> [Assignment]
Only the lines from the one containing "The image size" to the end of the data should be copied, exactly and without pictures.
++++++++++
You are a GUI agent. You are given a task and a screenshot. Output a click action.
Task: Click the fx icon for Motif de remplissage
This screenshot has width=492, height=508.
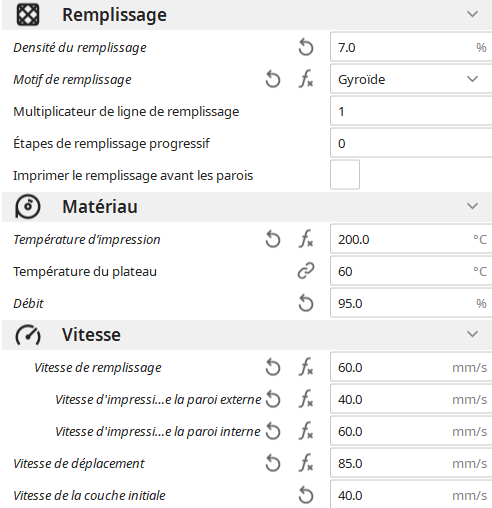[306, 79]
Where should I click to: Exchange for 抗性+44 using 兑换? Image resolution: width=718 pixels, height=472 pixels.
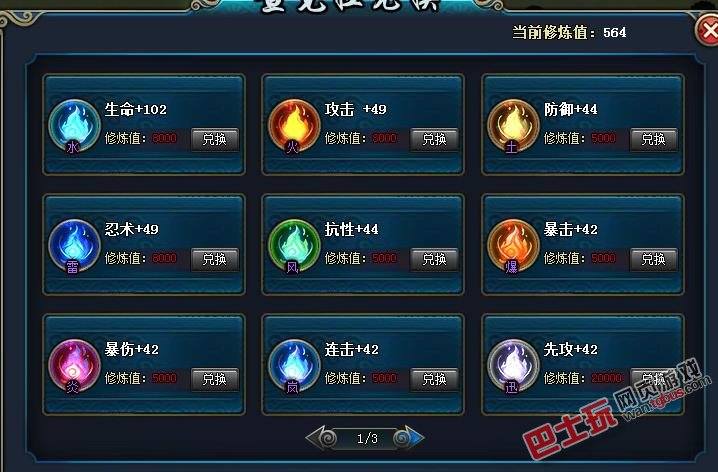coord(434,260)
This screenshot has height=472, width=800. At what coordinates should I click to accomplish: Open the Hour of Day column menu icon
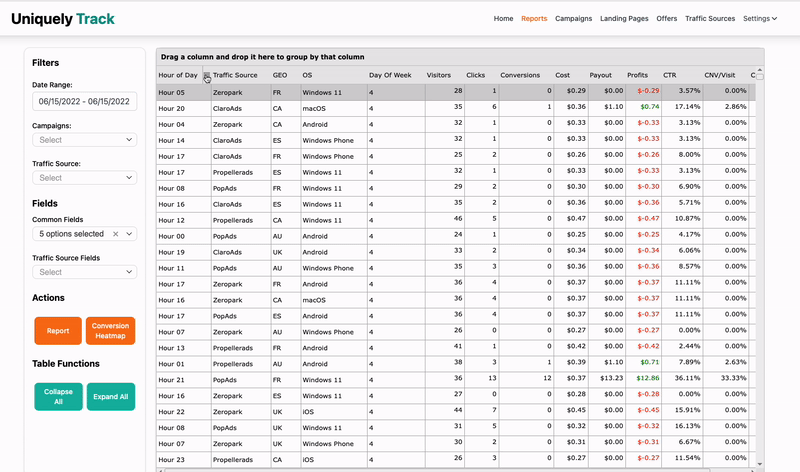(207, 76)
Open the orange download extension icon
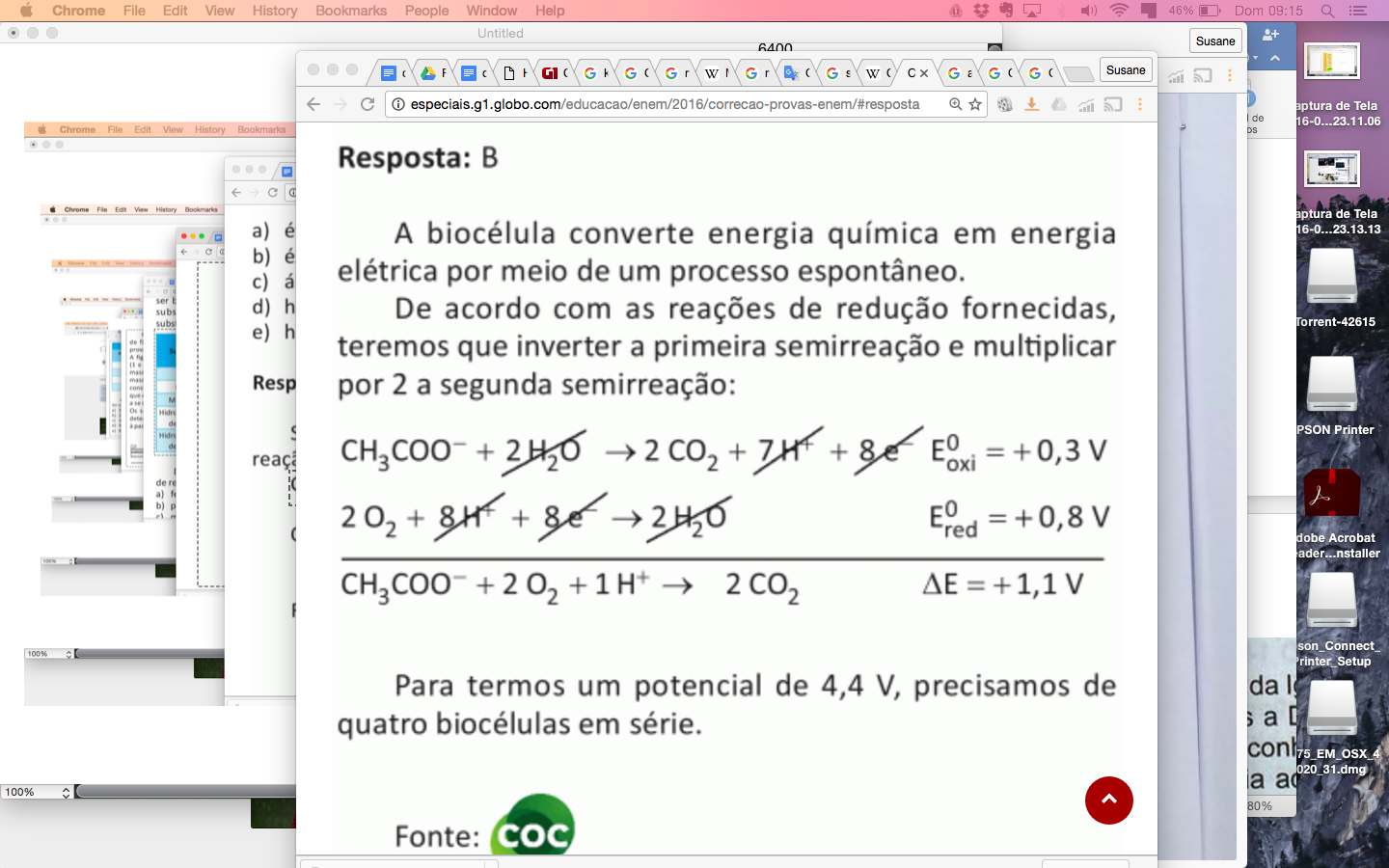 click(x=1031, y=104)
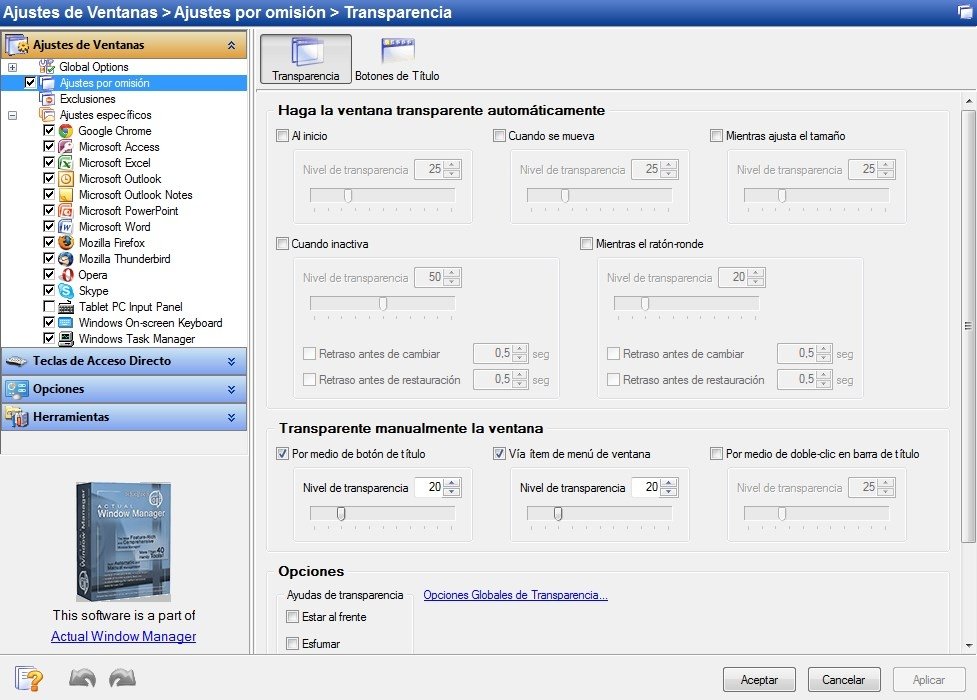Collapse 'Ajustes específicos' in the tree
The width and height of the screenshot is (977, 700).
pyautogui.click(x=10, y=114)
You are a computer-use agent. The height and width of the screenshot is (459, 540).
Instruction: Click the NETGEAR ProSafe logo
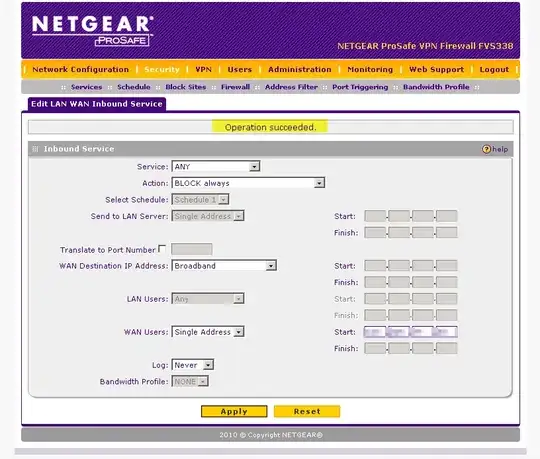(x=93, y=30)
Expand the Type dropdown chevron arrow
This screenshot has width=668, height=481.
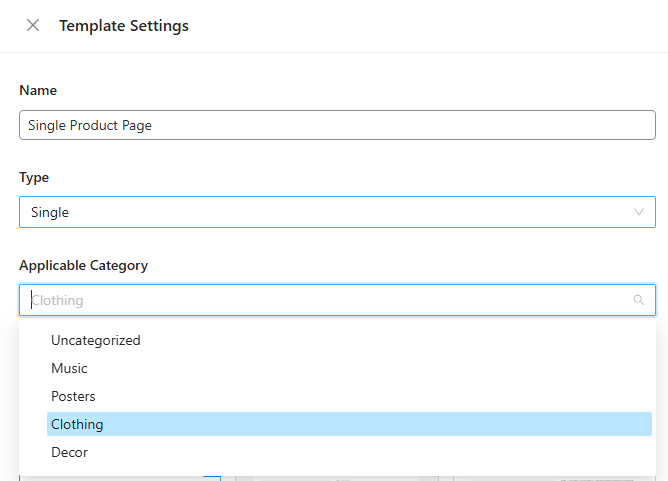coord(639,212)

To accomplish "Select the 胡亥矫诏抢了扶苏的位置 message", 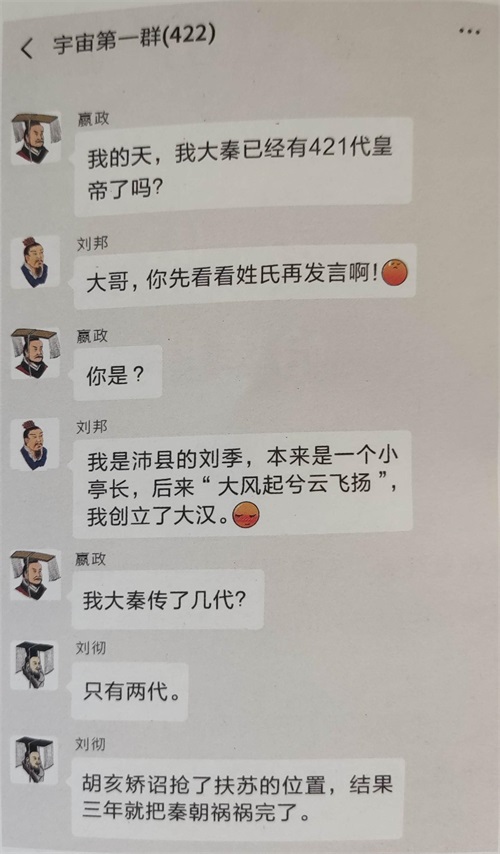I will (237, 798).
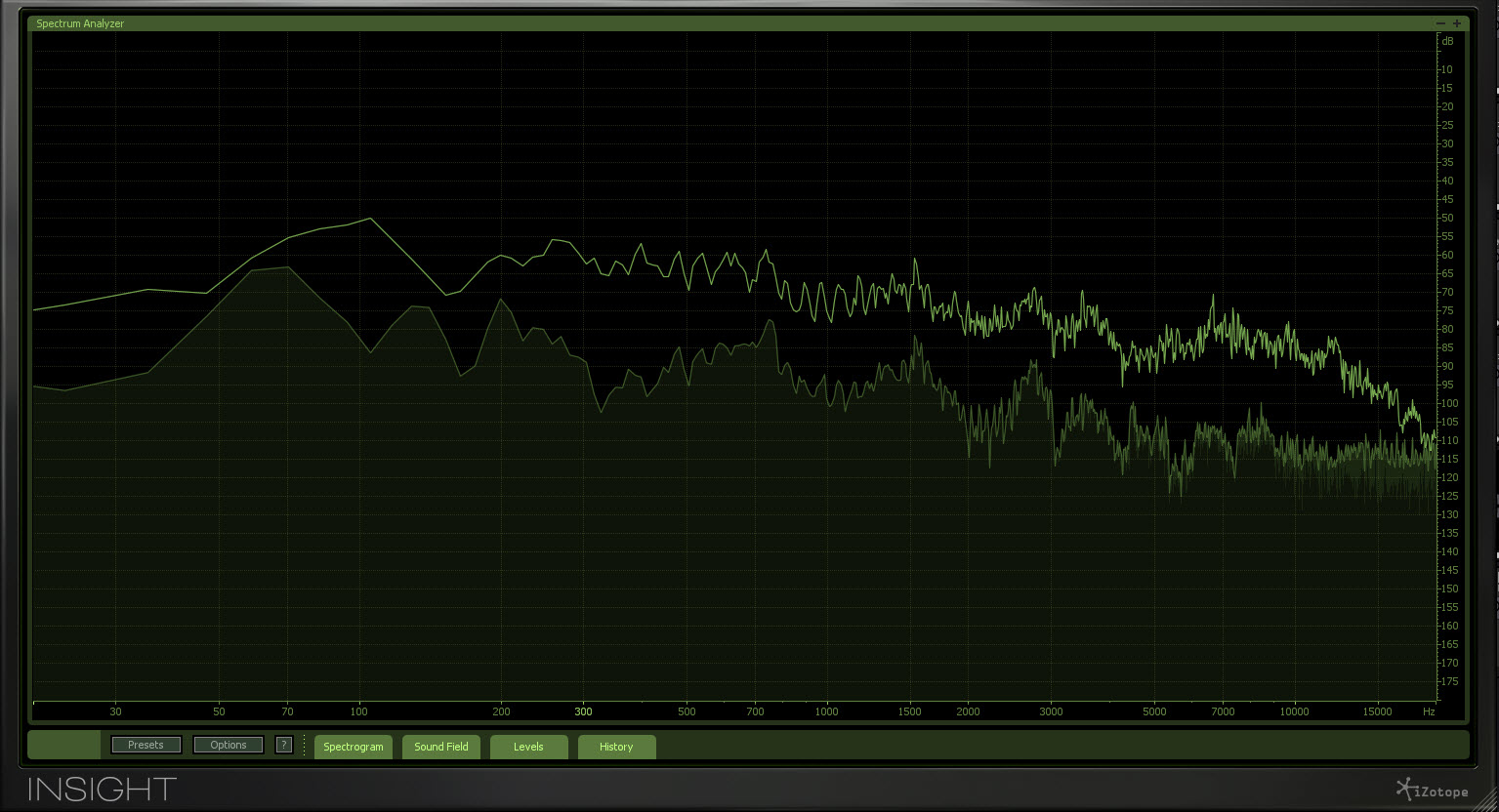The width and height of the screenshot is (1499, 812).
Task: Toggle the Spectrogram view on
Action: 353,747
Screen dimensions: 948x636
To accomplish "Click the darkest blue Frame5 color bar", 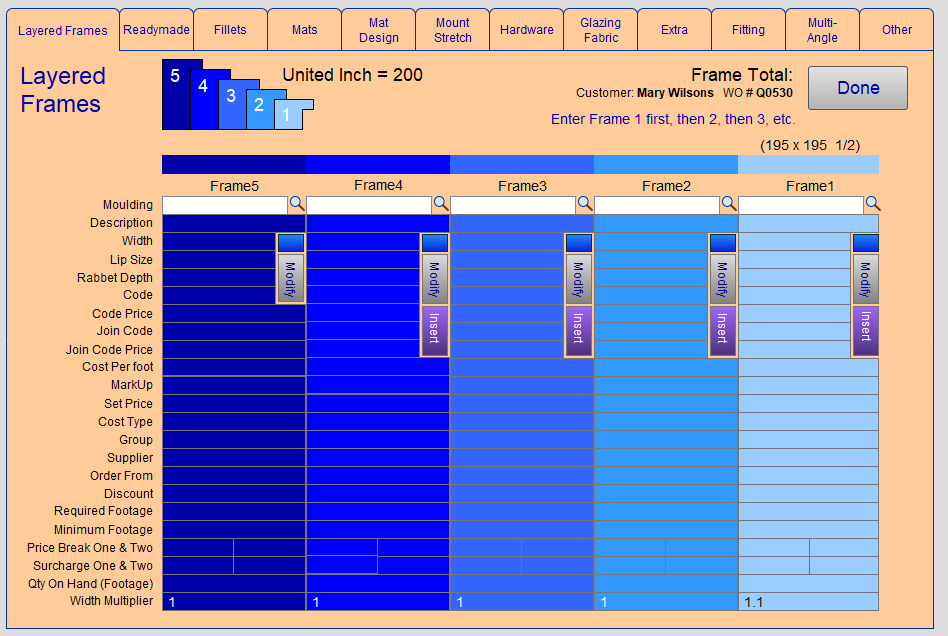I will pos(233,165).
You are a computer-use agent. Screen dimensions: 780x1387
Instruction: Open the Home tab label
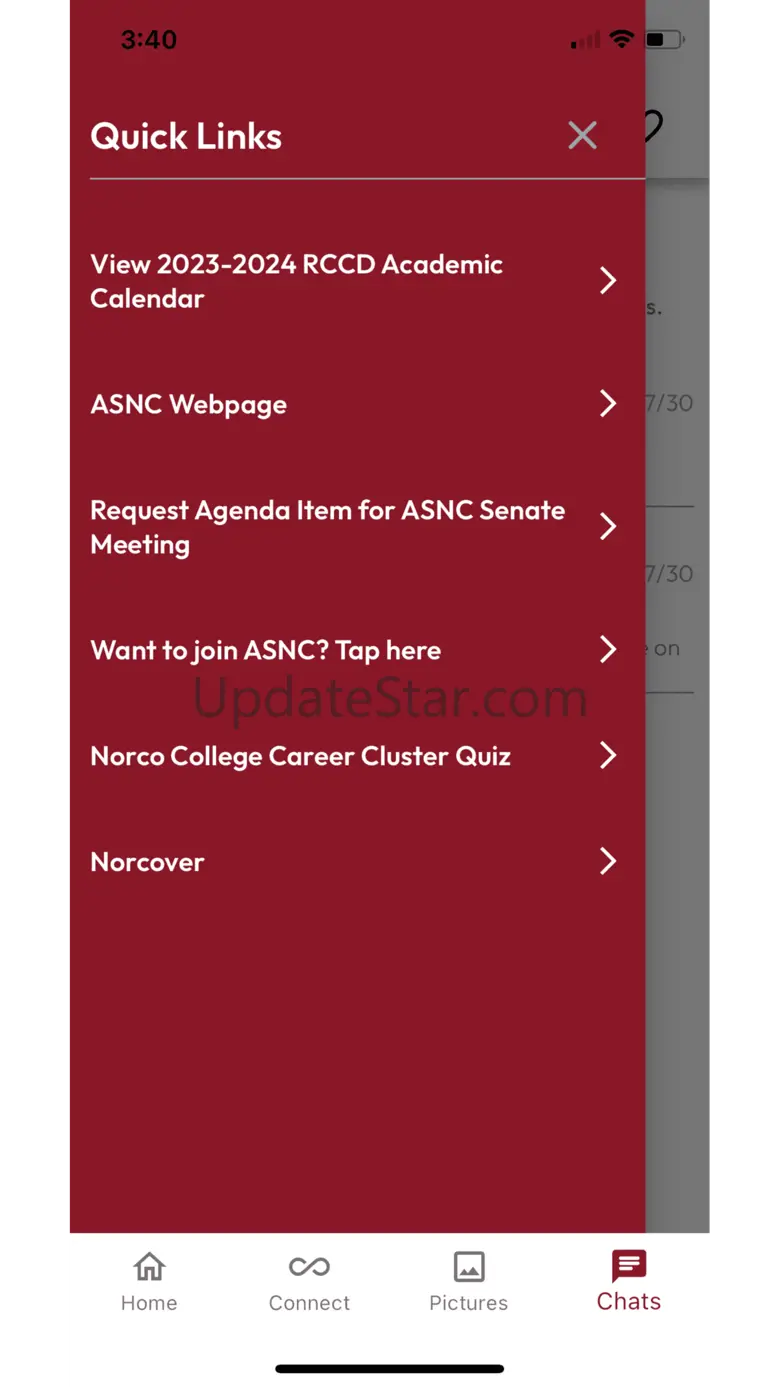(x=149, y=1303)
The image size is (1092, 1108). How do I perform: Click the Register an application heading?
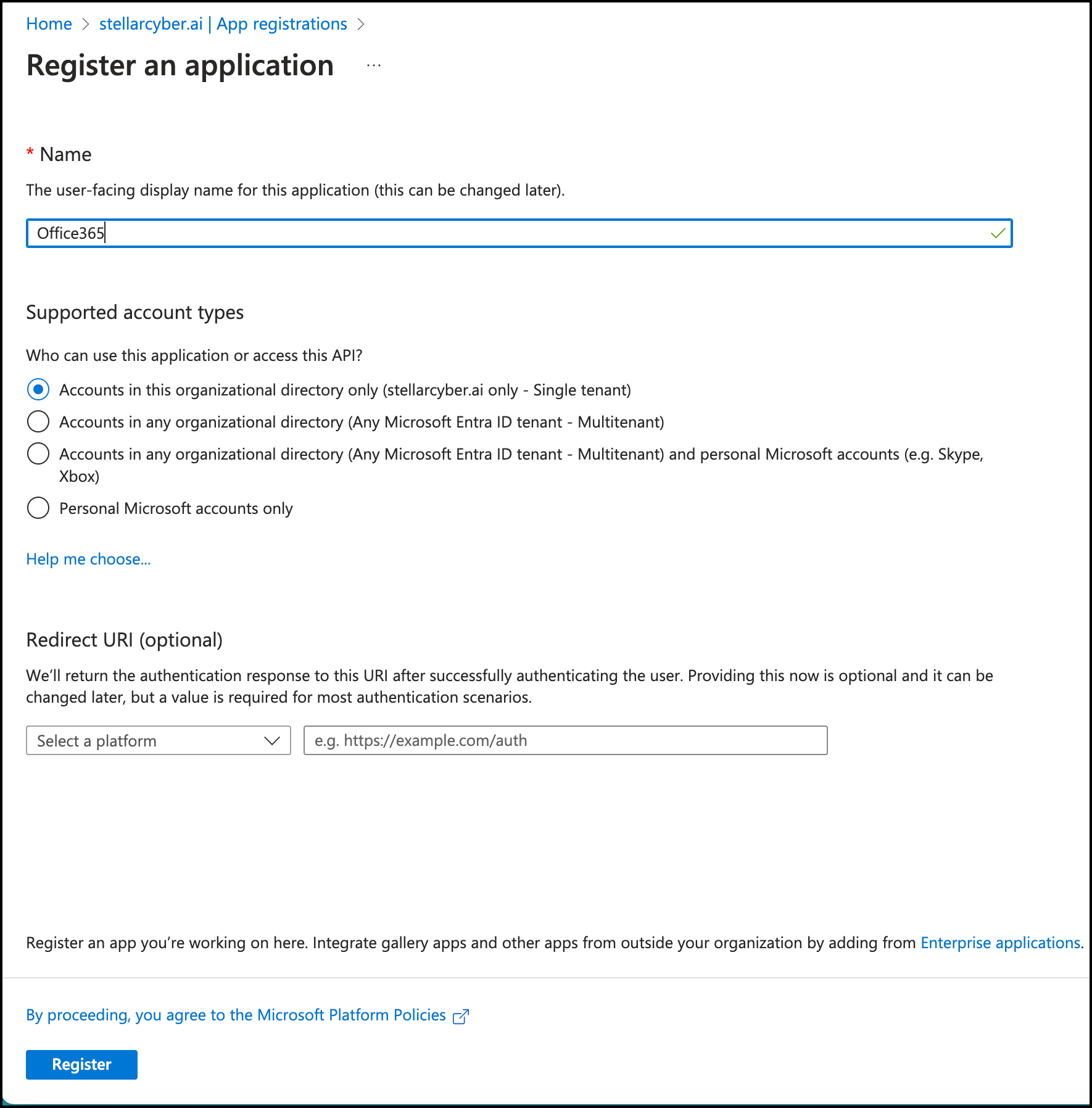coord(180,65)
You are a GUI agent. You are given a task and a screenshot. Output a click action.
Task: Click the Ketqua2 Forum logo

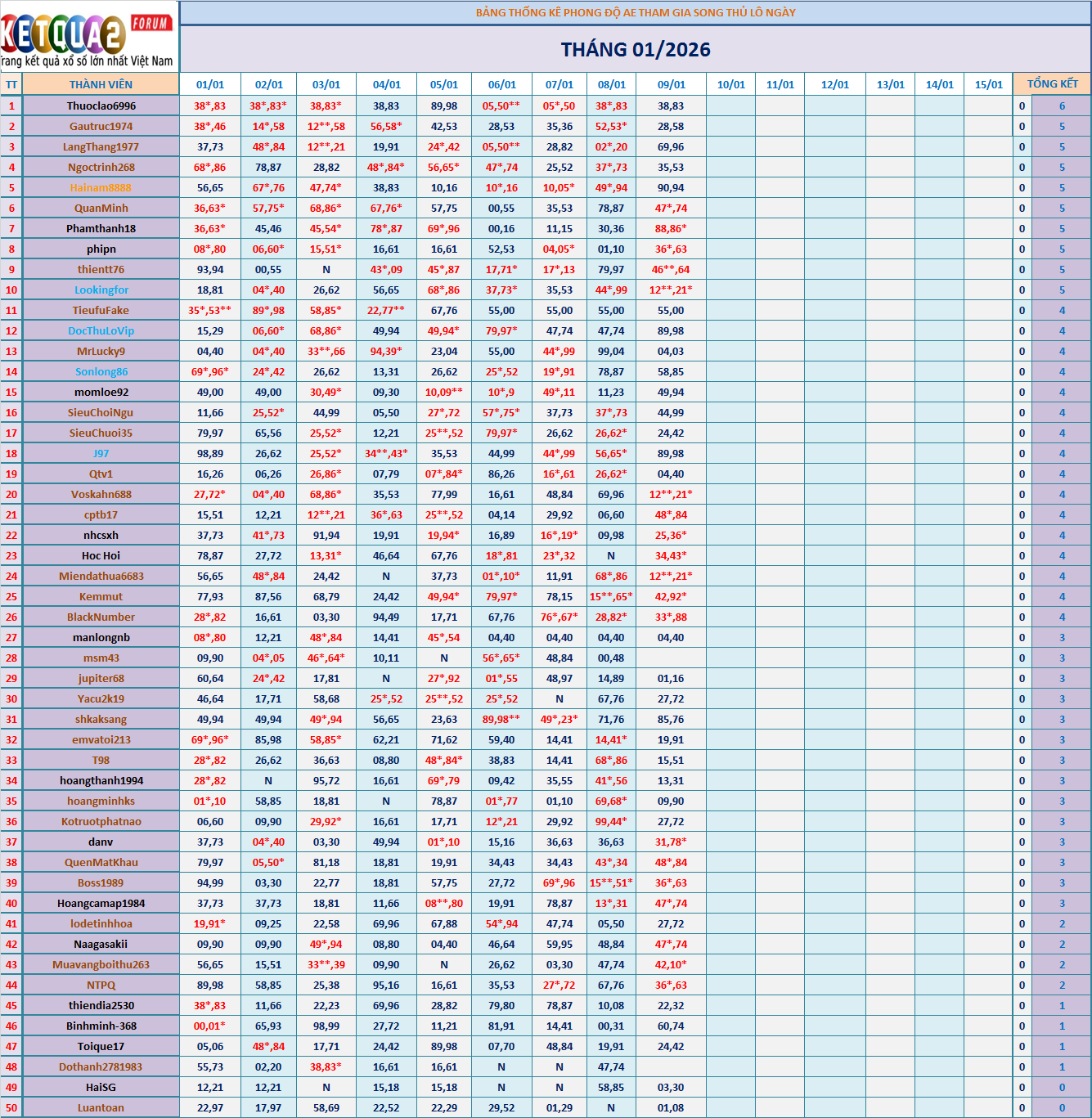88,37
++++++++++
> [Result below]
The image size is (1092, 1108). How do I perform: Click the Register an application heading?
coord(180,65)
You are a GUI agent. You are given a task and a screenshot. Output a click action.
Task: Click the Ketqua2 Forum logo

88,37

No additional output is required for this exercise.